Aerospace Engineering Seminar Series

Wednesday, September 17, 2014
10:00 a.m.
3164 Glenn L. Martin Hall, Aerospace Engineering Conference Room
Christine Hartzell

Aerospace Engineering Seminar Series

From Basic Research to Relevant Vehicle Applications: Dynamic-Aerodynamic Interactions of Bluff Bodies

Speaker: Professor Marilyn Smith
Daniel Guggenheim School of Aerospace Engineering
Georgia Institute of Technology

Fundamental three-dimensional aerodynamic-dynamic interactions have been investigated for canonical bluff body geometries representative of typical helicopter sling loads, air drops, and crane loads.  A detailed identification and quantification of the unsteady aerodynamic phenomena at differing orientation angles associated with instabilities has been undertaken, and from this a first-principles-based reduced order modeling (ROM) tool has been developed. Differences in physical behavior of two- and three-dimensional quasi-steady and unsteady shapes have been identified. These highly-accurate numerical studies have been utilized to develop wind tunnel tests and mounts that are appropriate for the analyses undertaken. The ROM tool is being evaluated by the Army, industry and academia for applications ranging from pilot training to development of more rapid humanitarian support delivery.

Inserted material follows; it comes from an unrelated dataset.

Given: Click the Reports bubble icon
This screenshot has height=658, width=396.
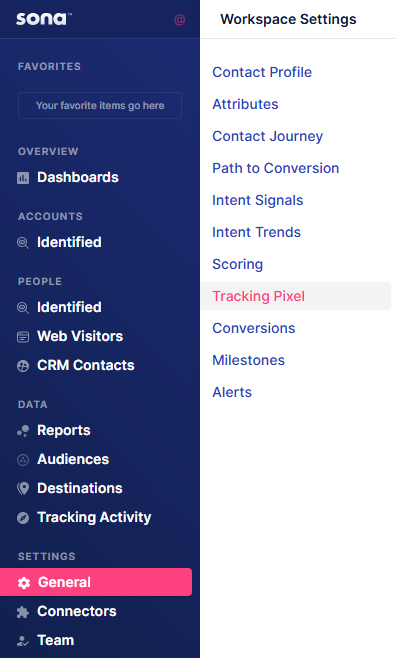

Prof. Smith received her PhD from Georgia Tech while a full time research engineer at Lockheed-Martin, Boeing-Mesa Helicopter, and Georgia Tech Research Institute. She joined the School of Aerospace Engineering at Georgia Tech in 1997. She is an Associate Fellow of the AIAA, a prior Chair of the AHS Aerodynamics Committee, and the 2014 AHS Annual Forum.  She is a member of the organizing committee for the International Aeroelastic Prediction Workshop.  In addition to publishing over 150 refereed articles, technical reports and papers on CFD and computational aeroelasticity, she is a past winner of a 2007 NASA Group Achievement Award as part of the UH60 Airloads Workshop and the Agusta-Westland International Helicopter Fellowship award in 2012 and 2014.